After six months of DFMO treatment, one patient’s dysplasia regressed, one patient’s progressed, and eight patients had stable disease. At six months, two patients in the stable group who started with extensive low-grade abnormal cells had only limited or focal dysplasia based on four or more biopsies. These improvements remained at 12 months.
DFMO lowered the level of the polyamine putrescine, a target of the drug and a possible cancer risk marker. The agent works by inhibiting an enzyme in polyamine synthesis called ornithine decarboxylase (ODC). “ODC activity in Barrett’s mucosa has been shown to be significantly higher in Barrett’s than in normal adjacent mucosa from the same patients,” Sinicrope said.

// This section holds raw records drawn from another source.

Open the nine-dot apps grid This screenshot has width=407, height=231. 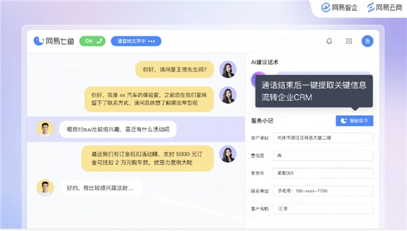click(x=349, y=41)
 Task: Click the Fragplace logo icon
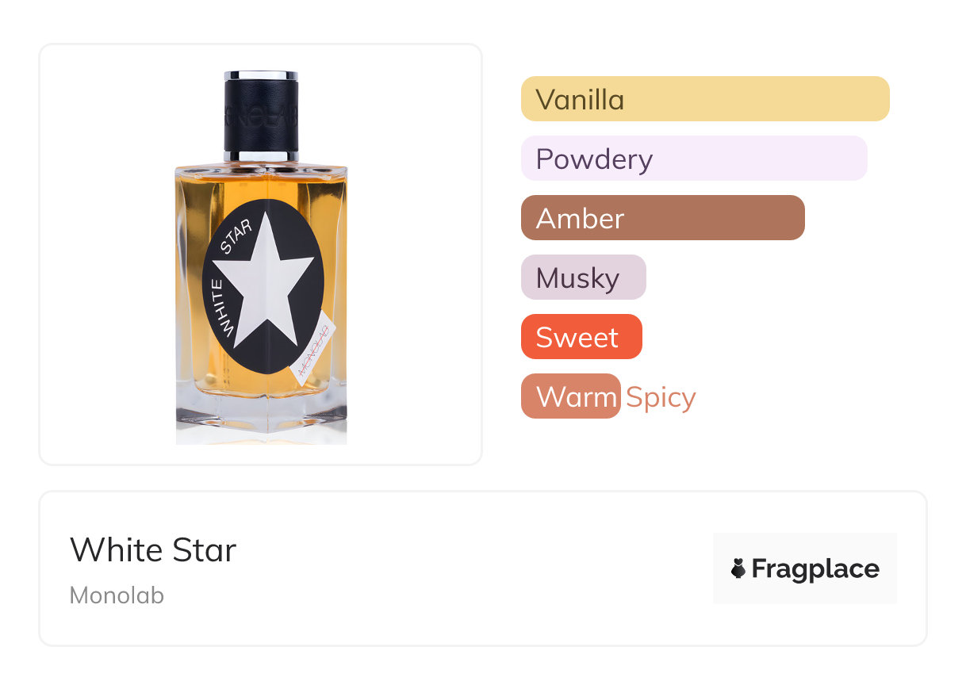tap(738, 568)
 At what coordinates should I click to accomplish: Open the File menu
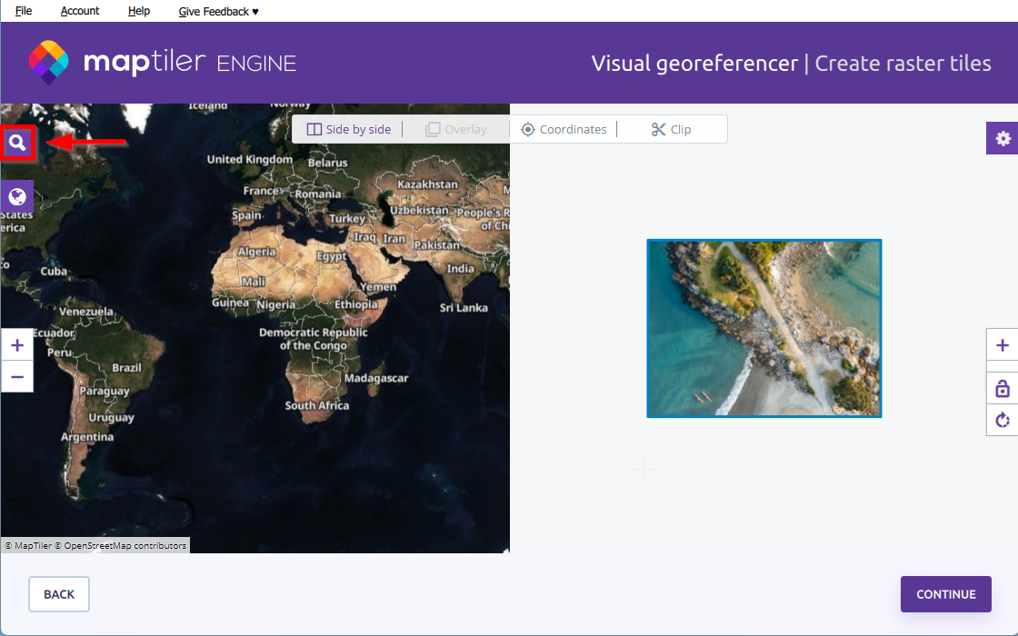pos(24,11)
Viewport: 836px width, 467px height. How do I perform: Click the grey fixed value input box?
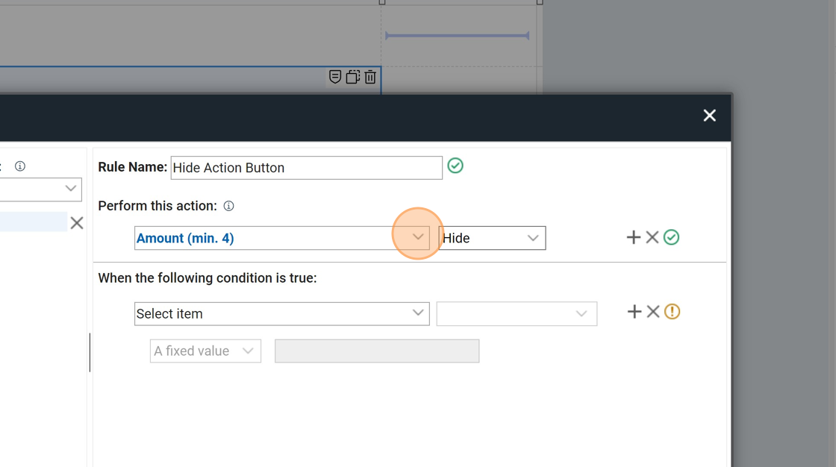(377, 351)
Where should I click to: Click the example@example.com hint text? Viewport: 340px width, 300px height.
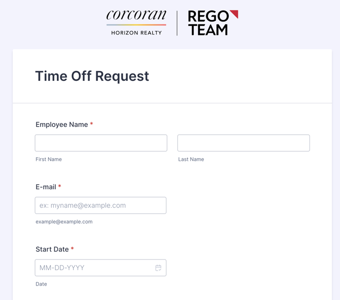click(64, 222)
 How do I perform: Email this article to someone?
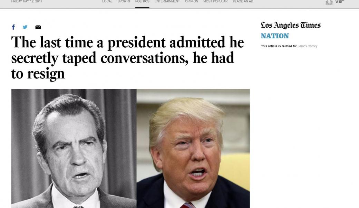click(37, 27)
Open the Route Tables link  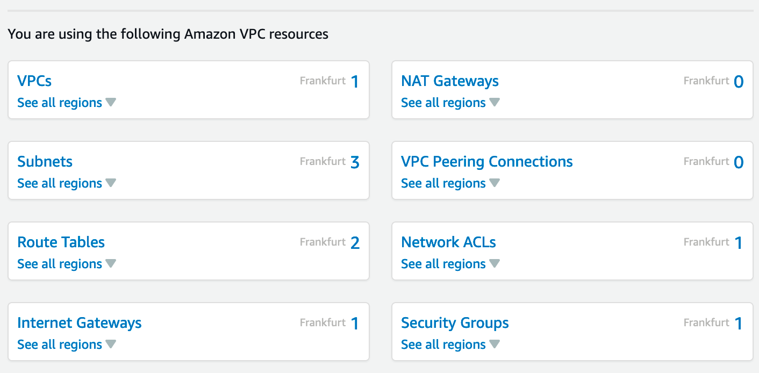[61, 242]
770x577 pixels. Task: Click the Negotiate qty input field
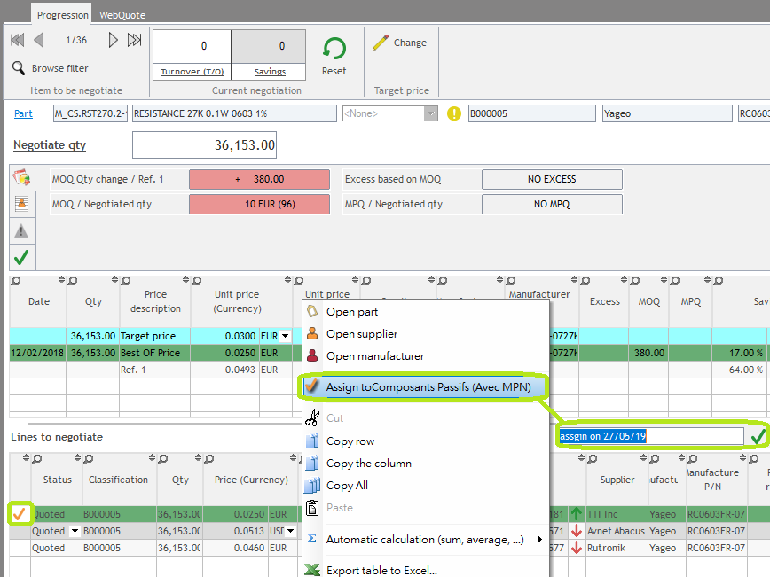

“Since DFMO inhibits polyamine synthesis, the fact that putrescine levels were decreased at six months and later returned to baseline after being off the drug for six months suggests that the drug is affecting its target.”
Interestingly, DFMO also reduced expression of Kruppel-like factor 5 (KLF5) gene, an important marker of abnormal cell proliferation in the esophagus that may represent a novel drug target.
“The results are encouraging because they identify KLF5 as a potential target of DFMO, which suggests a potential mechanism contributing to the chemopreventive effects of DFMO,” Sinicrope said. “KLF5 has been shown to regulate proliferation, apoptosis and invasion in esophageal cancer cells.”
Generally, DFMO was well tolerated. One patient had hearing loss and balance-related problems related to treatment.
“DFMO warrants further evaluation as a chemopreventive agent in patients with Barrett’s esophagus and mucosal dysplasia,” Sinicrope said. Currently, the Mayo Clinic researcher and his colleagues are planning a placebo-controlled chemoprevention trial in this patient population.